Court Opinion

ID: 6083567
Source: CourtListenerOpinion
Date Created: 2022-01-13 19:05:22.307711+00
Date Added: 2024-06-11T08:53:18.496693
License: Public Domain

In an action to recover damages for personal injuries, etc., the plaintiffs appeal, as limited by their brief, from so much of an order of the Supreme Court, Nassau County (Franco, J.), dated September 25, 2000, as granted that branch of the cross motion of the defendant County of Nassau which was for summary judgment dismissing the complaint insofar as asserted against it.
Ordered that the order is affirmed insofar as appealed from, with costs.

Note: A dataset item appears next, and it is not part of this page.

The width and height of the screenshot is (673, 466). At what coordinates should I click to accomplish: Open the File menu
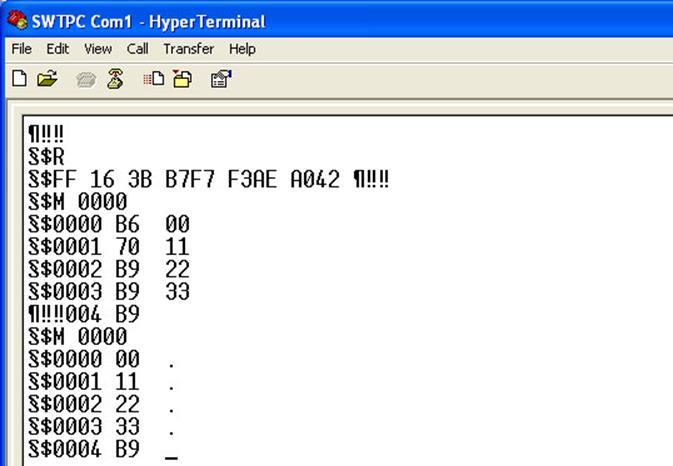21,49
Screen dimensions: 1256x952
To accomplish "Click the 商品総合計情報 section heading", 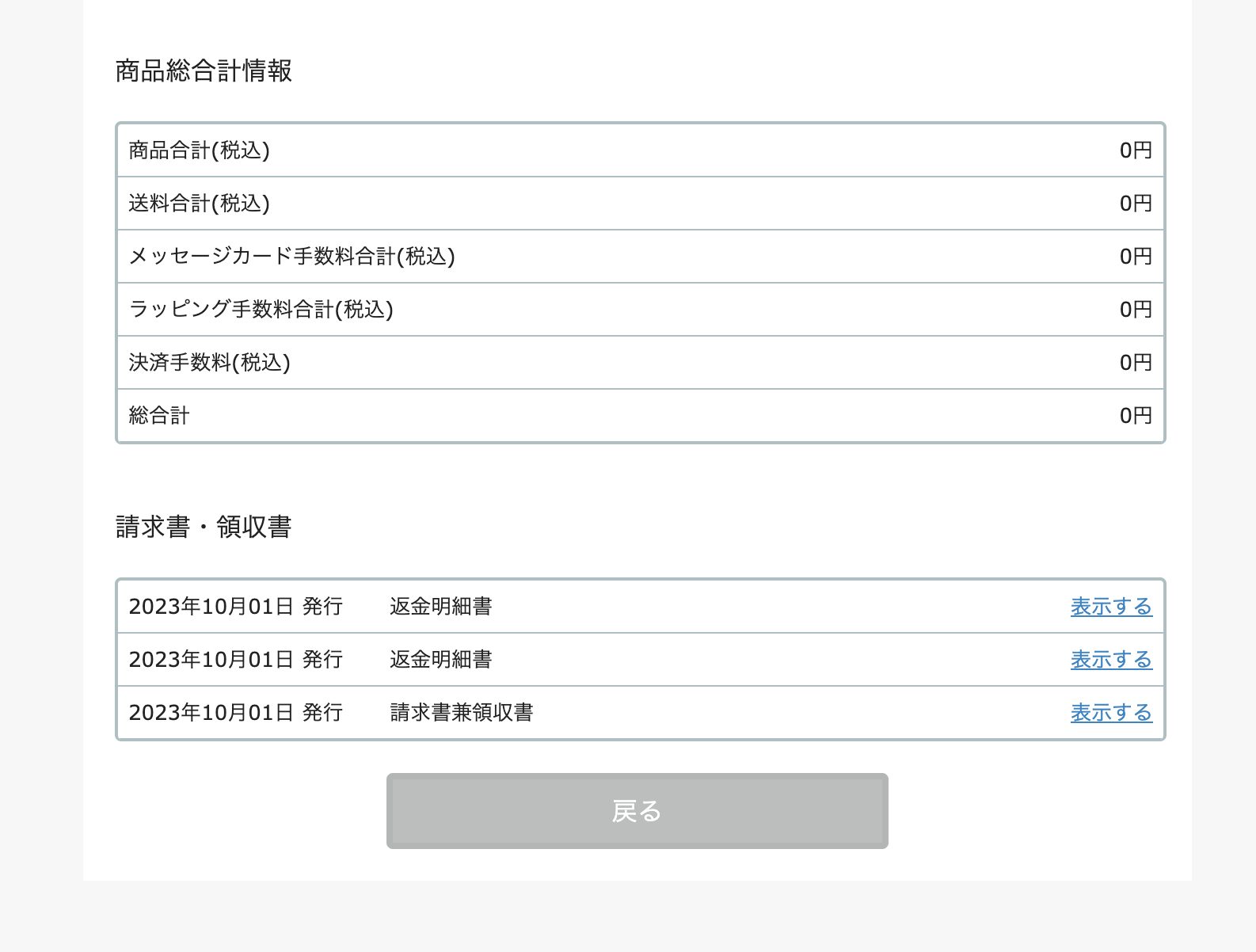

*357It is well settled that “[a] municipality which has enacted appropriate legislation may not be subject to liability for personal injuries resulting from a defective sidewalk unless it has received actual written notice of the dangerous condition” (Caramanica v City of New Rochelle, 268 AD2d 496, 497; see also, Amabile v City of Buffalo, 93 NY2d 471). However, if the plaintiff can demonstrate that the municipality affirmatively created or caused the defect, the prior notice requirement can be obviated (see, Sloan v Village of Hempstead, 223 AD2d 632; Strauss v Town of Oyster Bay, 201 AD2d 553). Here, the County of Nassau made a prima facie showing of its entitlement to summary judgment by submitting an affidavit to the effect that the County had no prior written notice of the existence of a tree stump on the subject sidewalk, as was required by section 12-4.0 (e) of the Nassau County Administrative Code. The plaintiffs failed to demonstrate the existence of a triable issue of fact with respect to their claim that the County affirmatively created the defect. The testimony of the eyewitness to the accident that he also saw two men, riding on a blue truck with an emblem of a lion, whom he believed to have been from the County of Nassau, cut the tree down a month before the accident was speculative and insufficient to raise a triable issue of fact (see, Zuckerman v City of New York, 49 NY2d 557; Palkovic v Town of Brookhaven, 166 AD2d 566). Friedmann, Adams and Cozier, JJ., concur.